Problem description: Please copy out the entries exactly, skipping any pictures.

Screenshot grounding data:
+++
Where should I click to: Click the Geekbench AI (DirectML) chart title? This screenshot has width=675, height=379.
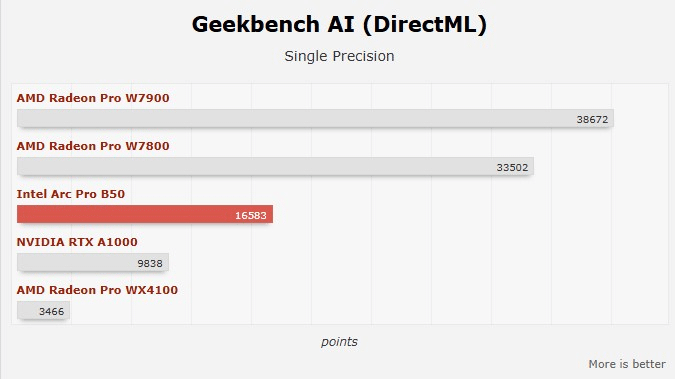click(x=339, y=25)
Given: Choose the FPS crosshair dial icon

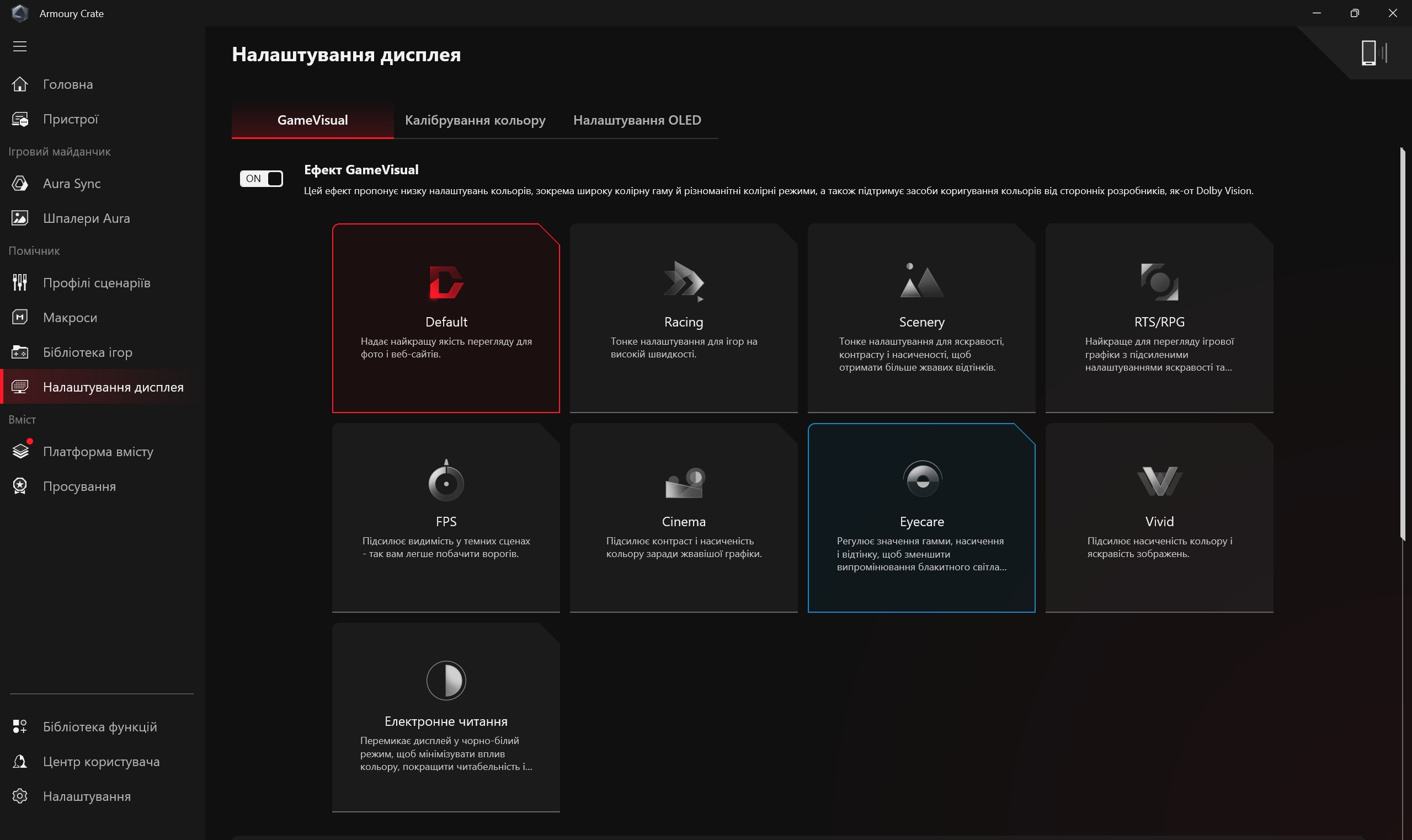Looking at the screenshot, I should click(x=446, y=480).
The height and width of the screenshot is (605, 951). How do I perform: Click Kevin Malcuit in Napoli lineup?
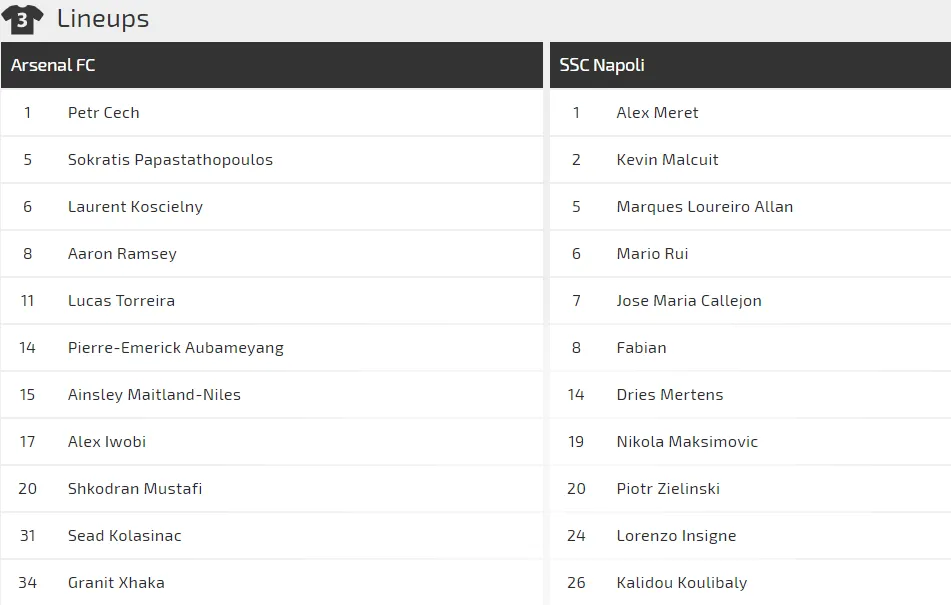coord(667,160)
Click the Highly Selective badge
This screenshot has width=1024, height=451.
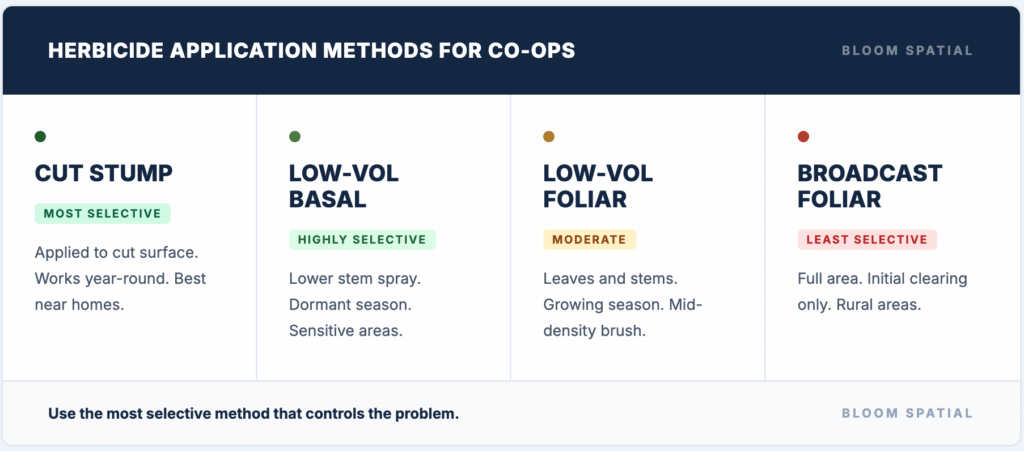pos(362,240)
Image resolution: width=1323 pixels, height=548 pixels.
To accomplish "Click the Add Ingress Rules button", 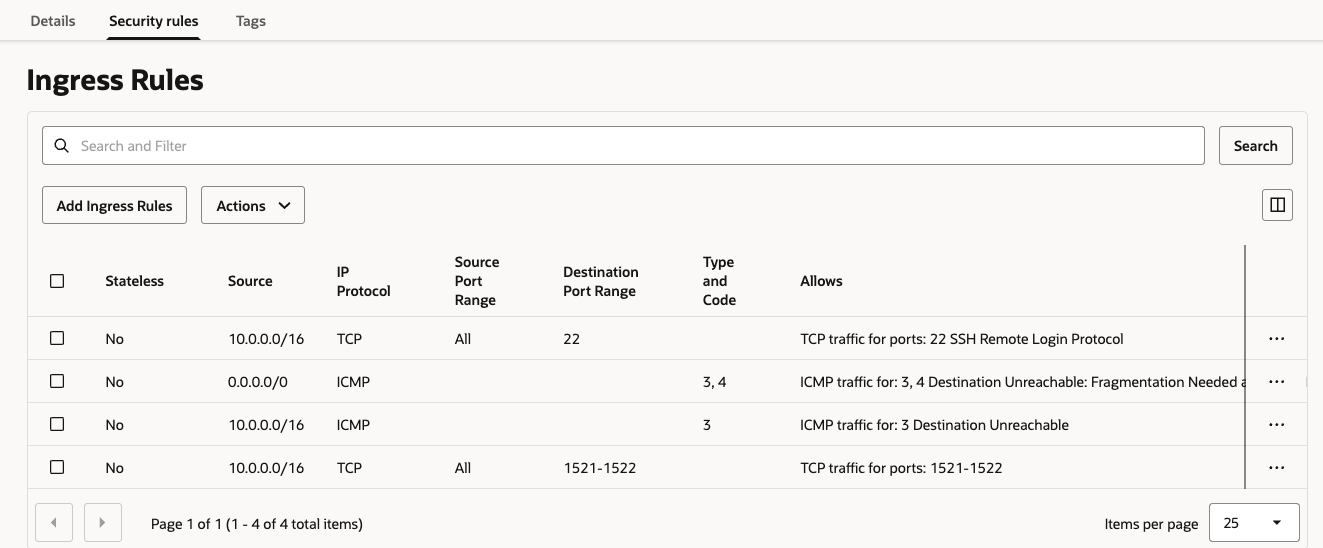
+++
Answer space:
Where should I click to: Click the Geekbench AI (DirectML) chart title? This screenshot has width=675, height=379.
click(x=339, y=25)
Given: Choose the FPS crosshair dial icon

Looking at the screenshot, I should click(x=446, y=480).
The height and width of the screenshot is (605, 951). How do I perform: Click Kevin Malcuit in Napoli lineup?
coord(667,160)
Click the Highly Selective badge
This screenshot has width=1024, height=451.
pos(362,240)
Image resolution: width=1323 pixels, height=548 pixels.
To accomplish "Click the Add Ingress Rules button", 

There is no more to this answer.